Thank you for contacting Walmart.com. Your business and feedback is truly important to us. My name is Amy, I’m with tier 2 escalations at the corporate office for Walmart.com.

We apologize for the inconvenience you are experiencing, unfortunately this law is enforced through the Drug Enforcement Administration. We advise you to reach out to them directly for any further questions.

Sincerely,
Amy M.
Walmart.com Customer Care

Fri, Nov 20, 2015 9:32 am

RE:  Annual limit on decongestants
From:  ODLP@usdoj.gov
To:  painkills2@aol.com

Dear Johnna – Although the Combat Methamphetamine Epidemic Act of 2005 (CMEA) did establish sales limits, it did not establish an annual sales limit. See below.

The United States has experienced a significant problem with the abuse of methamphetamine and the clandestine laboratories that manufacture it. As a result, many states have enacted legislation to control the precursor chemicals used to illicitly manufacture methamphetamine. In March 2006, the CMEA was signed into law and established restrictions on the sale of over-the-counter (OTC) drug products that contain pseudoephedrine, ephedrine, and phenylpropanolamine.

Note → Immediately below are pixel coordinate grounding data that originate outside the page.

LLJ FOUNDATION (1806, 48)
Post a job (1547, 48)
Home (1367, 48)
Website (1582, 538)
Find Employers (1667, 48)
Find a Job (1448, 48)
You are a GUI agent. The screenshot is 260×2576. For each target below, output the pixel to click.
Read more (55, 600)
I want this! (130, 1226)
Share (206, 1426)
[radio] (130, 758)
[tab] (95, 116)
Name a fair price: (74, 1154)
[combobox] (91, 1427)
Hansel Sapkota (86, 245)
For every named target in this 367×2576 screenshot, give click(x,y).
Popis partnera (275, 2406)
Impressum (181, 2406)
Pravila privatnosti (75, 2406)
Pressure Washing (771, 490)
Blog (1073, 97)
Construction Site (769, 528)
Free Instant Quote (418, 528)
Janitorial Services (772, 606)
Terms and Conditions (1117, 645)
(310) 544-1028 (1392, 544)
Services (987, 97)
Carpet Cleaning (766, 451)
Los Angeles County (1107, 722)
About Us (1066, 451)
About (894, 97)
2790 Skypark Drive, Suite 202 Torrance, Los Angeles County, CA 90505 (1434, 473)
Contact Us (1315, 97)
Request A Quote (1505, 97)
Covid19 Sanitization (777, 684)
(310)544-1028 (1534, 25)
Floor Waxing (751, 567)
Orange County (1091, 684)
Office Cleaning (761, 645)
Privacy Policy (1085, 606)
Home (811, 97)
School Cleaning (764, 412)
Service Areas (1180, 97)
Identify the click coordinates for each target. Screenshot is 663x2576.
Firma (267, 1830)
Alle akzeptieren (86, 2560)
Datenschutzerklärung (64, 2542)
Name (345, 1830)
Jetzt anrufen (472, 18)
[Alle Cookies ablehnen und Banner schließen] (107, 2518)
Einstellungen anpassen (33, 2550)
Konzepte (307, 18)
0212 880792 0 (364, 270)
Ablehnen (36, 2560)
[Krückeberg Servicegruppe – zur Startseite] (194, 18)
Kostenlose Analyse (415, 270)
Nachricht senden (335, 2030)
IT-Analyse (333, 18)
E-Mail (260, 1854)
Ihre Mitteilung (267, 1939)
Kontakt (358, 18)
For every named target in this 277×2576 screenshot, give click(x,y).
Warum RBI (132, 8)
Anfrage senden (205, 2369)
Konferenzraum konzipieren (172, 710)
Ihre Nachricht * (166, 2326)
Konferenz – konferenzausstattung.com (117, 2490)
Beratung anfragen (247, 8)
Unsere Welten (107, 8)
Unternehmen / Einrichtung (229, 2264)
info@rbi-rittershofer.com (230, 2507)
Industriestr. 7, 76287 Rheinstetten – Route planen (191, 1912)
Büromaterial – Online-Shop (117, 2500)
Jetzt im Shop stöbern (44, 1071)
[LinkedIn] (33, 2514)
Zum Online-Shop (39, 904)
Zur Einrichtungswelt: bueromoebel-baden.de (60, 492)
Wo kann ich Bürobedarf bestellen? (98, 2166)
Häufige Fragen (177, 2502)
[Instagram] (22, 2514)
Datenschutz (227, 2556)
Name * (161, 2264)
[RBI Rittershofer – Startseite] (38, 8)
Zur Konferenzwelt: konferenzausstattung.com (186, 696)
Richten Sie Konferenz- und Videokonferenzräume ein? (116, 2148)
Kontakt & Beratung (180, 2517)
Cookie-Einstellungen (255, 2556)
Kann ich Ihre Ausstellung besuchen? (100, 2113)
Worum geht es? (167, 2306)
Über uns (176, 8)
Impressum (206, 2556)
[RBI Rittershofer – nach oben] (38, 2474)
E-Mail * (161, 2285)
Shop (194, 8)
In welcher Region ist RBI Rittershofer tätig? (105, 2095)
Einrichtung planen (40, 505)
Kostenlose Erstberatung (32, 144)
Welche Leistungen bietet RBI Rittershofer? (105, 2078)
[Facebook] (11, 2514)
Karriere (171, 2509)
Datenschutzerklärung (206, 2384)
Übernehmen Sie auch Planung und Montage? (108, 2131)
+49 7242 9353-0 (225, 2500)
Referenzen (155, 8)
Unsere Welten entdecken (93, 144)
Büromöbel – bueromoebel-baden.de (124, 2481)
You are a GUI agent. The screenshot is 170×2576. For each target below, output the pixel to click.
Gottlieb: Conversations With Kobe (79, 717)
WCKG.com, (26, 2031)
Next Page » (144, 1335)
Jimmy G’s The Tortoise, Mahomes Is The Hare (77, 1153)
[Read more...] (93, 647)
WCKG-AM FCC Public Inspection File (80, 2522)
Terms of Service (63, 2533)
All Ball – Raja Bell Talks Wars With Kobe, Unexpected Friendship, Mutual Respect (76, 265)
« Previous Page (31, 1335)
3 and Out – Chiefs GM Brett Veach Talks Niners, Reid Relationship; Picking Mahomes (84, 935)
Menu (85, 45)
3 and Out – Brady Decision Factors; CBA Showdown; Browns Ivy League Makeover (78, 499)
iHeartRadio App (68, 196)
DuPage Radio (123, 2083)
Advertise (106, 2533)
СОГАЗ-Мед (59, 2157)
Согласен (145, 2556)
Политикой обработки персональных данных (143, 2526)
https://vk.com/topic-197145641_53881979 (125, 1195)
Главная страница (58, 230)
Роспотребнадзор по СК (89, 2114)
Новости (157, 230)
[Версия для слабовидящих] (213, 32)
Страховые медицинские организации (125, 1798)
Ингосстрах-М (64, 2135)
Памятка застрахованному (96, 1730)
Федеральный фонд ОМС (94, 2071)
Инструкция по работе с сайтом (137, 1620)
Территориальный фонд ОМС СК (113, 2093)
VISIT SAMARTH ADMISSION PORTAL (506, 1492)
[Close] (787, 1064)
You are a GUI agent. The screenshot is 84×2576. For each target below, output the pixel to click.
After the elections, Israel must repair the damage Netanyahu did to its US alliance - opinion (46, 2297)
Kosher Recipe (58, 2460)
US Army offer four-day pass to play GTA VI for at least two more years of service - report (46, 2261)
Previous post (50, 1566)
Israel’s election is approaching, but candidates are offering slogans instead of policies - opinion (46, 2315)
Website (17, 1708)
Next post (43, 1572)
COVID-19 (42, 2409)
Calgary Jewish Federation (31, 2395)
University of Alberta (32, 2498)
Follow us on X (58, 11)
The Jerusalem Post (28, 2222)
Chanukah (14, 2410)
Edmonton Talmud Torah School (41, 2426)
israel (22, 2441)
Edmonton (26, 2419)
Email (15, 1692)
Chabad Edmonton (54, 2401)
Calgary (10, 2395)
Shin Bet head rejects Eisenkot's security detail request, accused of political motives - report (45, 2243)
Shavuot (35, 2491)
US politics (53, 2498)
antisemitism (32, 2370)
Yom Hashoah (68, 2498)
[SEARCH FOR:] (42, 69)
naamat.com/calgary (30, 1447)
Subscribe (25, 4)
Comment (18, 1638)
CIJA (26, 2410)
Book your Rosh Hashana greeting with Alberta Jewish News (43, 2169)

Ephedrine and pseudoephedrine are common ingredients in cough, cold, and allergy products, but are also used in the illicit manufacture of methamphetamine. As part of the CMEA, Congress statutorily placed daily sales limits and 30-day purchase limits on scheduled listed chemical products, to include OTC drug products that contain pseudoephedrine. The CMEA limits the amount of active ingredient that may be sold at retail, per person, to 3.6 grams per day, and a person may not purchase more than 9 grams, per 30-day period, based on a rolling calendar. As the sales limits are a statutory requirement, the Drug Enforcement Administration (DEA) does not have the authority to change them. Furthermore, to ensure the sales limits are not exceeded, the documentation of sales is also a requirement under the CMEA.

On September 26, 2006, the DEA published an Interim Final Rule, in the Federal Register, titled, Retail Sales of Scheduled Listed Chemical Products; Self-Certification of Regulated Listed Chemical Products, to implement the regulations governing the CMEA. (71 Fed.Reg. 56008). On page 56010 of the Interim Final Rule, there is a table that lists the daily sales limits and monthly purchase limits, according to the base quantity, of each listed chemical in OTC drug products. As the OTC drug product, Claritin D, mentioned in your e-mail, has an active ingredient of pseudoephedrine sulfate, the following excerpt of the chart in the Interim Final Rule, indicates the number of tablets that equal retail transaction limits (as base) for scheduled listed chemical products.

However, it is important to note that each state may have its own laws and regulations regarding the purchase of OTC products containing pseudoephedrine. To determine if the state of New Mexico has implemented any such laws or regulations that may be stricter than the CMEA, you may wish to contact the New Mexico State Board of Pharmacy. In accordance with Title 21, Code of Federal Regulations, Section 1307 .02 (21 C.F.R. § 1307.02), when federal and state law or regulation conflict, then the parties involved must adhere to the stricter aspects of each.

[The email was unsigned.]

Fri, Nov 20, 2015 8:53 am

RE:  Annual limit on decongestants
From:  Pharmacy.Board@state.nm.us
To:  painkills2@aol.com
Cc:  Ben.Kesner@state.nm.us

Your inquiry will be forwarded to our Director for follow-up.